As traditional death-drugs have receded from the global market in the past three years, the supply-side problem is prompting a slow referendum on the death penalty nationwide.

The FDA could be moving a whole lot quicker to regulate domestic compounding pharmacies, where many syntheses happen sub rosa and, concomitantly, states push for ever-more-aggressive veil laws to protect U.S. pharmacies from unseemly associations. (The FDA lays out the risks in morbid monotone.) As Georgia Assistant Attorney General Sabrina Graham said in July 2013: “Once that compounding pharmacy’s identity is revealed, how will the Department of Corrections ever get another compounding pharmacy to sell to us?”
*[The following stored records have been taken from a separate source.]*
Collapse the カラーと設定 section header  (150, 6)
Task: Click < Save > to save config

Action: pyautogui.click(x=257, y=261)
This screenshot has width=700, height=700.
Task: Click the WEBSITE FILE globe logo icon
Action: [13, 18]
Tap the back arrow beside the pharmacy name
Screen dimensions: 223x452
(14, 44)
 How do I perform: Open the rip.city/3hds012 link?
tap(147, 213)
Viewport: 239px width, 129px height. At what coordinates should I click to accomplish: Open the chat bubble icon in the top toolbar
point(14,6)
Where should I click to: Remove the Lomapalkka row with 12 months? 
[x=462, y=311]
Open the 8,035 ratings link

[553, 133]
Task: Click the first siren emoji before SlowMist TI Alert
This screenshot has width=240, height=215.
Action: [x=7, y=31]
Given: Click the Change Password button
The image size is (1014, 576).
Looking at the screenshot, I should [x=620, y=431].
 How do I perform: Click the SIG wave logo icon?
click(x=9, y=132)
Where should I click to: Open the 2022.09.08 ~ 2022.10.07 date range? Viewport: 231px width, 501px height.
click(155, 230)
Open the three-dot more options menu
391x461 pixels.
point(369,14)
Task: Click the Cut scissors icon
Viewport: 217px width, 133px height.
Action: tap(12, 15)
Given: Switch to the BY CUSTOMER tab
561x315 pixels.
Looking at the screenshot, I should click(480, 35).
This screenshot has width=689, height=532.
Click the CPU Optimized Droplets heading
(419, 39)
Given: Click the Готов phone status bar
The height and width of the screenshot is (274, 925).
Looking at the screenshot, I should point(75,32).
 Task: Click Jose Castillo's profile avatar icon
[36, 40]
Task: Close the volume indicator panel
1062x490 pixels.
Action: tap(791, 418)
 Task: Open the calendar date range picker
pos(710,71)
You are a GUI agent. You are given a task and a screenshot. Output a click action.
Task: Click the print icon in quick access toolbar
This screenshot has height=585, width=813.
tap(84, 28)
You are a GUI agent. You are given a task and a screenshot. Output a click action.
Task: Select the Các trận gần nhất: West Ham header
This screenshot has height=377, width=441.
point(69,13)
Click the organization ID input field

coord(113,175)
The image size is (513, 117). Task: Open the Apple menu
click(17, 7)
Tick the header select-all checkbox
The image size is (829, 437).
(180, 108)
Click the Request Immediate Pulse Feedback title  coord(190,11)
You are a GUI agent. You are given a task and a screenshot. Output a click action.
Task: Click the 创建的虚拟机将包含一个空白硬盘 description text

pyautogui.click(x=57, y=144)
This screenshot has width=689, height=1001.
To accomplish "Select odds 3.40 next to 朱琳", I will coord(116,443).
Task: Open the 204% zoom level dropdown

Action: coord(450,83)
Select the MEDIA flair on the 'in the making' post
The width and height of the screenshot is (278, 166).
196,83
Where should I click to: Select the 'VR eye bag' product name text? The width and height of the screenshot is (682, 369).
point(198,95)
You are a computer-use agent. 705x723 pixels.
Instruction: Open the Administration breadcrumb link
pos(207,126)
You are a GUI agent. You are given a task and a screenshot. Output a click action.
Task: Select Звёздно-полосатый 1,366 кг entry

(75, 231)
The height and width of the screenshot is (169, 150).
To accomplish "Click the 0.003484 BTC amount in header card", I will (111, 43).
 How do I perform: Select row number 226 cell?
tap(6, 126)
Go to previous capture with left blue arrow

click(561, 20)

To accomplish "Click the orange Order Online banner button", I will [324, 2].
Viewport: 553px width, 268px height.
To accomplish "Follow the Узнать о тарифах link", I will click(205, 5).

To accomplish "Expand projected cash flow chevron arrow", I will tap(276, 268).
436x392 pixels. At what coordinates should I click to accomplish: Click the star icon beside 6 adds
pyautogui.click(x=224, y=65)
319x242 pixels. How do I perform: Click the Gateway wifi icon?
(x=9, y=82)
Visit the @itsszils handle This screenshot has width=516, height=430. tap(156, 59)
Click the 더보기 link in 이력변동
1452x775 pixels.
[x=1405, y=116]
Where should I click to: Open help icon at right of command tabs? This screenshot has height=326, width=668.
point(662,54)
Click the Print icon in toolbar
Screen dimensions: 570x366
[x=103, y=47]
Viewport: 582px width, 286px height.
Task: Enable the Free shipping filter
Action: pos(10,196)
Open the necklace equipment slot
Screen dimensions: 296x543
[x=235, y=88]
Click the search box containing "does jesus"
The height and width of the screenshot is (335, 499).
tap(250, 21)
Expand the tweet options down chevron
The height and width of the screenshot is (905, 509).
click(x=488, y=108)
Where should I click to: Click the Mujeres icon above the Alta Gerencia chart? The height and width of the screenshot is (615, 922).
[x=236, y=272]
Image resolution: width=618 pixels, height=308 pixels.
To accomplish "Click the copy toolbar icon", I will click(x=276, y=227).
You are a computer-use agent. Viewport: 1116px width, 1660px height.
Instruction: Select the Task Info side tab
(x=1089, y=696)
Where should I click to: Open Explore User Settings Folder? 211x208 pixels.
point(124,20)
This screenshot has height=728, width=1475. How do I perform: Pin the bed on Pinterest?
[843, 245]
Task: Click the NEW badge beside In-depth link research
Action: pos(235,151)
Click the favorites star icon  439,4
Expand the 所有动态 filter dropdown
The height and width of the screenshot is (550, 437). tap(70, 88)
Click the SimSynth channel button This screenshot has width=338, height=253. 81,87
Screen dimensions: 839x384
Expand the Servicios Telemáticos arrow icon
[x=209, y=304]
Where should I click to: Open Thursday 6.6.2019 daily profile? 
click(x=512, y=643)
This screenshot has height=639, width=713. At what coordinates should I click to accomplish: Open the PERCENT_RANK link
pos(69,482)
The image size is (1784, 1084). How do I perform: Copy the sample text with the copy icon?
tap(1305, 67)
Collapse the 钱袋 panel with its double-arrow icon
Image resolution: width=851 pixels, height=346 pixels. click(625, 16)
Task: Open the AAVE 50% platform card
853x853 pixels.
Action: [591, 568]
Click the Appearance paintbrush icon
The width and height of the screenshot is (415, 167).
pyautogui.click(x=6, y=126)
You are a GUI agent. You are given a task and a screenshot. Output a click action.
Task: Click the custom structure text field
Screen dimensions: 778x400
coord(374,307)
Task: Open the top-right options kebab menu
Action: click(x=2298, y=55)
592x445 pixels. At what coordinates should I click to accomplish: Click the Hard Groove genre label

Anti-secrecy activists are gaining ground in certain regional battles. While Georgia’s legislature approved the Lethal Injection Secrecy Act in March, the act will meet various challenges in court, while Patricia Parrish, a county judge in Oklahoma, has ruled that state’s secrecy law unconstitutional, halting any executions that involve any “secret, unverified” drug. “I do not think this is even a close call,” Parrish said. A federal appeals court has upheld Missouri’s secrecy law, for now.

The Associated Press, meanwhile, has covered the situation in Texas with as much of a sneer as its magisterial lips can muster: When the state attorney general defends Texas’s veil of secrecy by alluding to hazy “threats” against pharmacists, the AP counters: “The attorney general said Thursday he was investigating such a threat, but several other law enforcement agencies told the AP his office has never mentioned it.”

Circuit courts across the Bible belt and as far north as Delaware will be hearing further cases about secret drugs and chemical misfires that violate the Eighth Amendment, heinously and vividly. The painful prolonged execution, when it goes wrong, is way worse than cyanide, hemlock, or a bullet to the head. It shouldn’t take 25 minutes of hellish chemical torture to kill a rapist—there’s a reason Vince Beiser suggested in these pages that we’d be better off with rifles. As of January, Missouri and Wyoming were considering “Firing Squads, Electrocutions, Gas Chambers” as solutions to questionable “customized” mixes that have emerged from compounding pharmacies during the past decade’s drug shortage.

But progress through regress is not the answer. The current supply crisis, for all its horrors, offers a moment for refiguring how we think about the death penalty, how we view the role of government. Several states that traffic in unregulated, secret drug purchases are run by governors who have demanded an audit of the Fed, or attorneys general who have sued the Department of Health and Human Services over the Affordable Care Act’s alleged “death panels.”

One must ask: Is the government a bumbling, dysfunctional mess, or else a tight directorate with a judicial wing we can trust in matters of life, death, and inadvertent acts of chemical torture? Christopher Hitchens was being very Christopher Hitchens when he called George W. Bush “a guy who signed, with a grin and a smirk, 125 death warrants in a state where everyone knows the criminal justice system is a disgrace … signing death warrants with relish, having not reviewed the case.” But forget the hyperbole and consider the human element. What’s happening behind the veil in these states is not the ineluctable, unerring hand of justice—it’s a power structure of careerist political animals, many of whom do not hold a degree in chemistry. Compared to the back-alley swill with which we’re dosing our inmates, hemlock—or (say) a blindfold, cigarette, and a dozen M16s—begins to sound a lot like mercy.